Dans une société capitaliste, comme celle d'aujourd'hui, les normes d'organisation qui séparent « l'interne » et « l'externe » sont inefficaces, puisque les nouvelles formes de résistance et de lutte contre la domination du capital financier sur l'État, ainsi que les re-création de l'idée de révolution (ou de réforme) sont complètement différentes de celles de l'ère tsariste. Et ces idées sont générées, aujourd'hui, non pas « à l'intérieur », mais majoritairement « à l'extérieur » des partis. Les formes concrètes de la reproduction sociale, avec les nouveaux moyens de domination, de transmission de l'information, de contrôle de l'information, les relations horizontales en réseau et la réduction croissante du prolétariat classique, en sont d'autres : la société à laquelle se destine l'action des organisations. politiques en est une autre, à la fois plus complexe et plus difficile à changer au sens humaniste et démocratique.
Ce qui freine la créativité des partis de gauche, ce n'est pas la « trahison » ou la « vente » des consciences, à l'heure où tout assaut contre le Palais d'Hiver est une fiction. Cela peut arriver ponctuellement, mais ce qui entrave – indistinctement – la capacité des partis à se renouveler, c'est l'incapacité de leur bureaucratie à « regarder à l'extérieur », « profiter de ce qui vient de l'extérieur » - philosophie, science, théorie politique - de son vaste éventail de « partisans sans parti », qui, plus ils sont proches de la prolétarisation sociale, plus ils s'éloignent de « l'esprit prolétarien » de l'industrie, sont sacrifiés sur l'autel du « pejotisme », de l'informalité, de l'intermittence et de la délocalisation. Notre dogmatique des cartons marqués n'est plus attractive même pour nos militants les plus récents, issus de mouvements en réseaux horizontaux ou de mouvements sociaux sur lesquels les partis ont peu d'emprise.

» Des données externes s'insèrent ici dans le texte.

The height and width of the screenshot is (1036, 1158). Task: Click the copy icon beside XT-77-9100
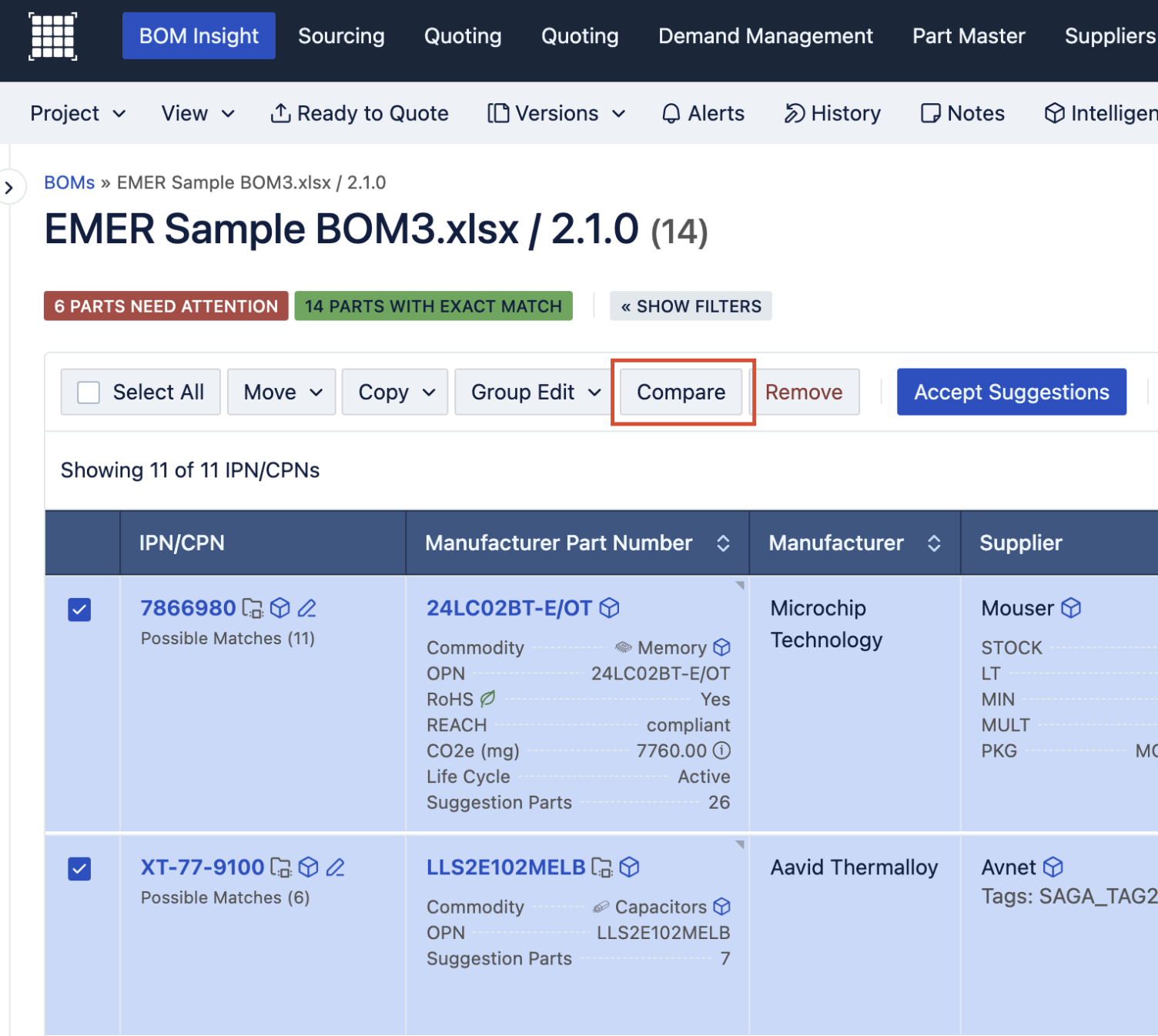point(281,868)
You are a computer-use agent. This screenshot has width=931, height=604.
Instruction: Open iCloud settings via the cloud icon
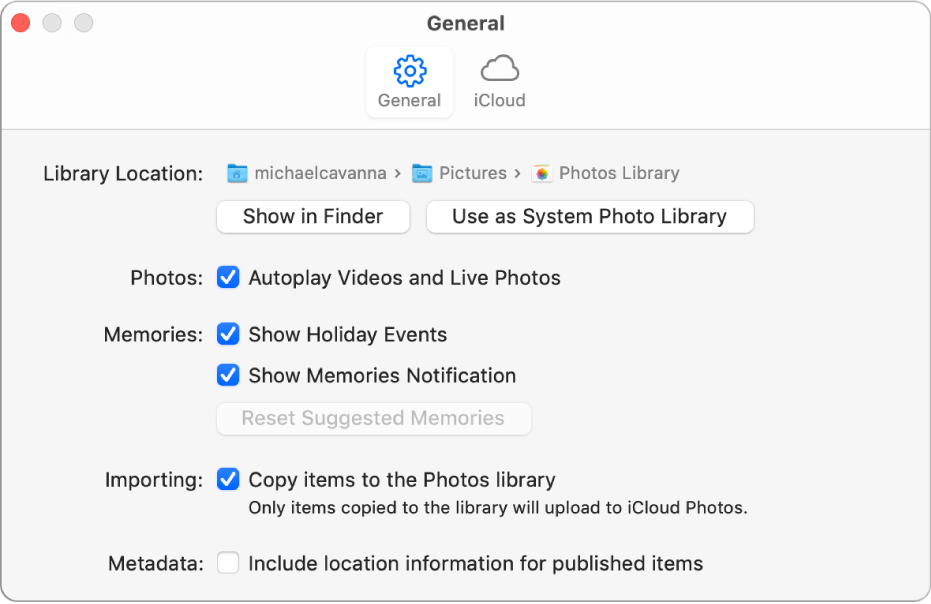coord(498,70)
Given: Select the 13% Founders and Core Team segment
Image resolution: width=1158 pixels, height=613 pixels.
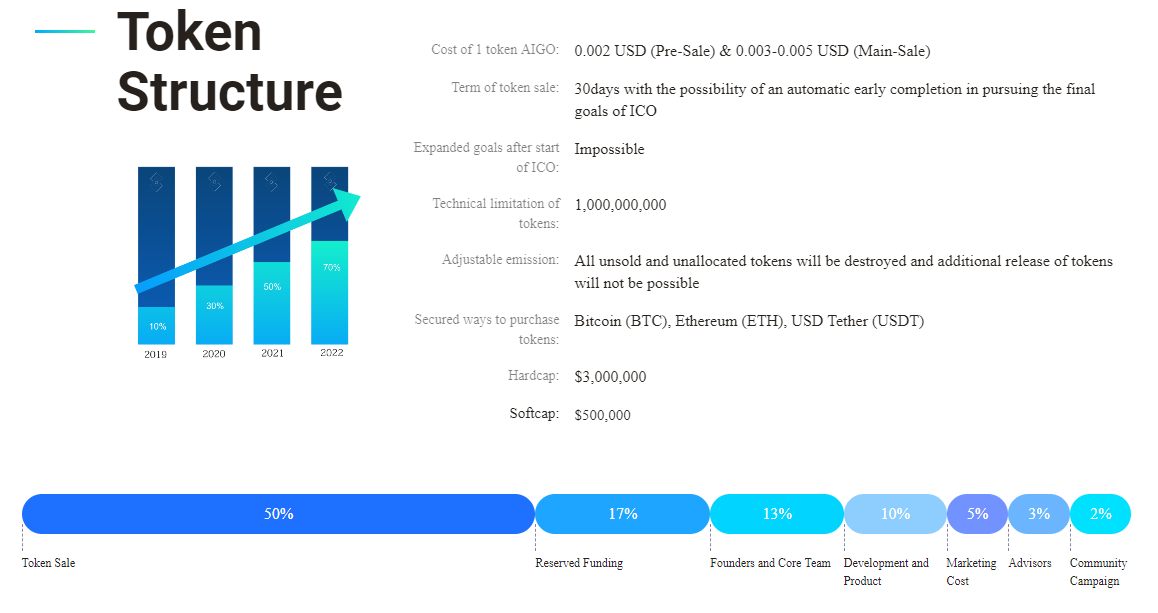Looking at the screenshot, I should [x=777, y=514].
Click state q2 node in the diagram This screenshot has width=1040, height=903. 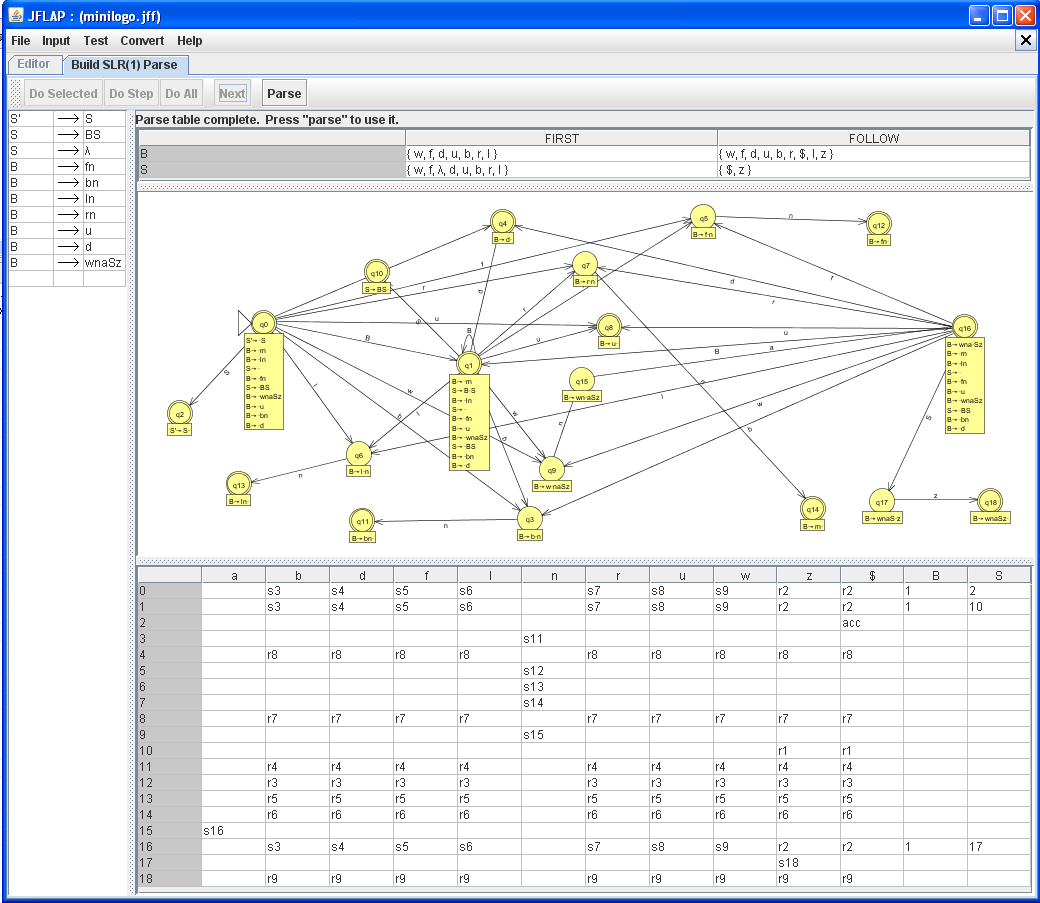(x=179, y=413)
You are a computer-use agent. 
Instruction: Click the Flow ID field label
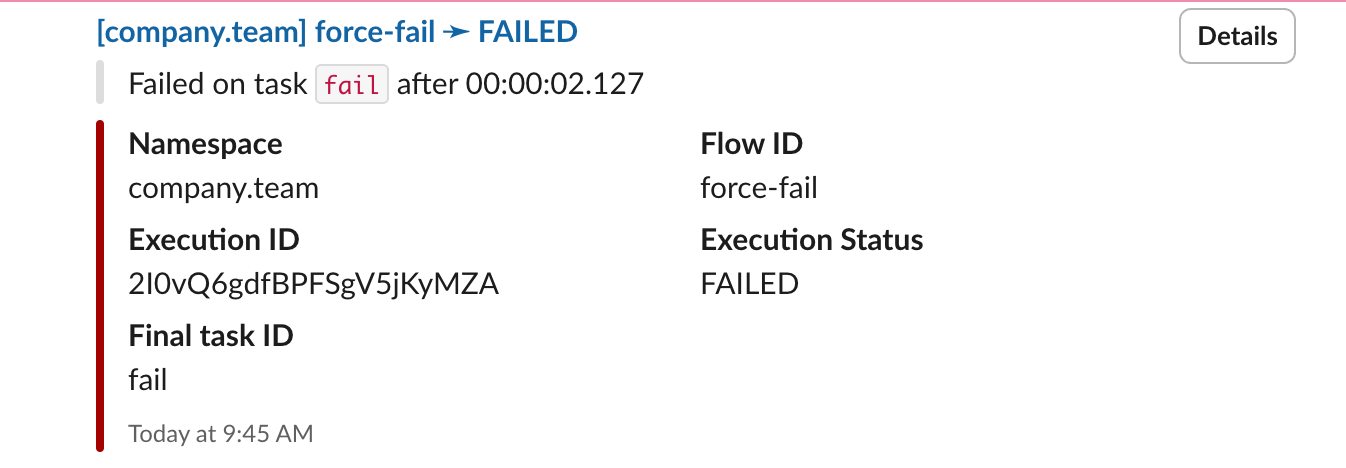click(751, 144)
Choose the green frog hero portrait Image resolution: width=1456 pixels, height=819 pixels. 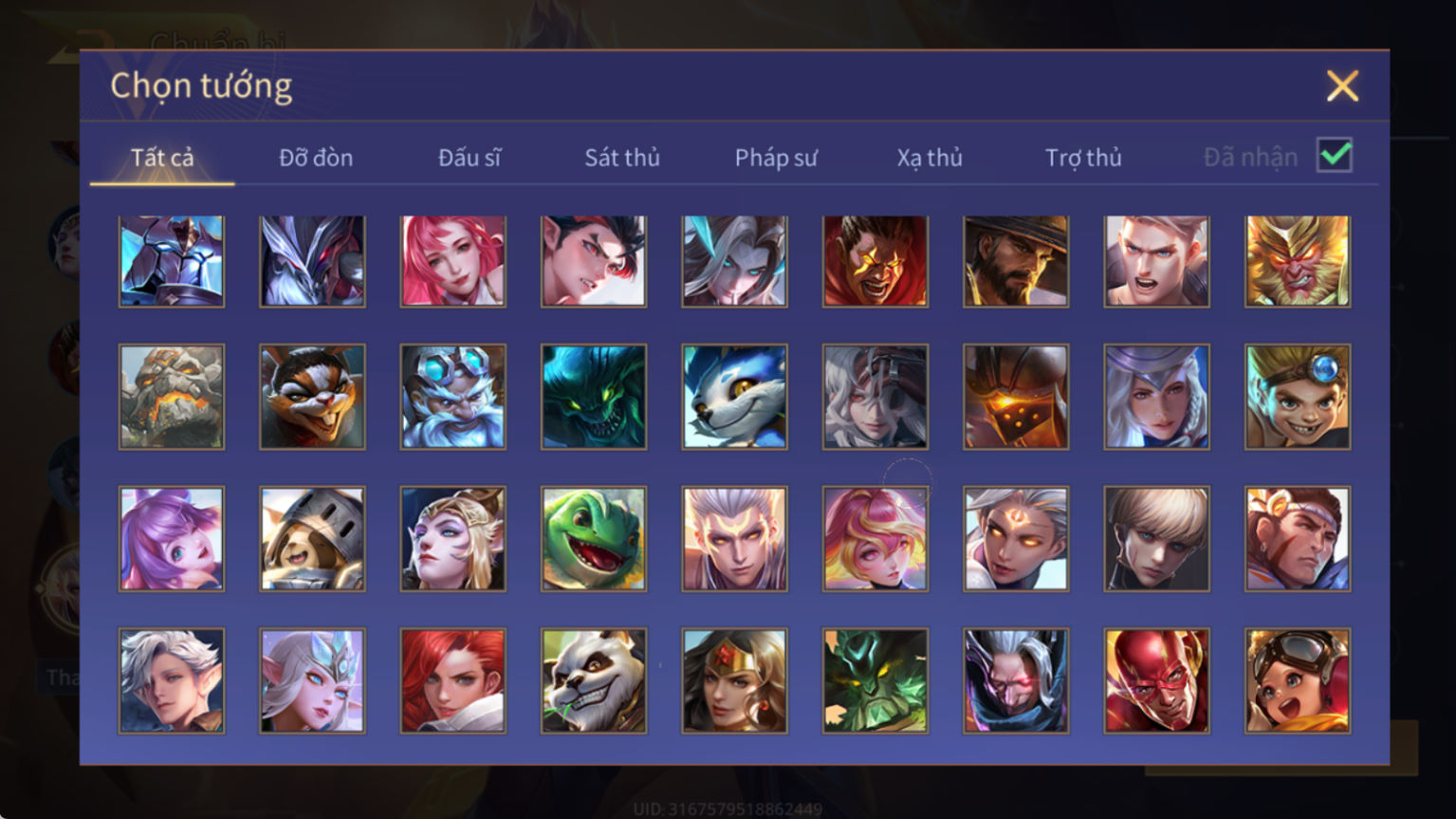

Je propose pour aider à enrichir un débat de fond, la lecture des Article d'Antonio Martins, qui montre qu'« une nouvelle vision de la monnaie et du crédit » se répand dans le monde. Produite en dehors des débats partisans, cette nouvelle vision théorique démonte les théories monétaristes néolibérales et prouve que la monnaie – conçue comme un rapport politique entre l'État et la production de biens et de services – est l'instrument décisif, politique et technique – mais, avant tout, politique. – de l'État démocrate, pour réfuter la barbarie néolibérale, comme le proposent Bernie Sanders et Ocasio-Cortez. L'écrivain a-t-il raison ? Je ne suis pas en mesure de répondre, mais j'ai l'impression - avec mes connaissances limitées en économie et une certaine expérience politique - que des contributions comme celles-ci, qui viennent de l'étranger, viennent de gens qui pensent l'avenir de manière plus avancée que la plupart de nos militants et même cadres, qui croient encore que les « limites » des instances d'un parti sont une protection contre le « monde extérieur inauthentique ». Pas la démarcation sympathique d'un espace d'accueil pour l'intelligence universelle.
* Tarse en droit il a été gouverneur de l'État de Rio Grande do Sul, maire de Porto Alegre, ministre de la Justice, ministre de l'Éducation et ministre des Relations institutionnelles au Brésil.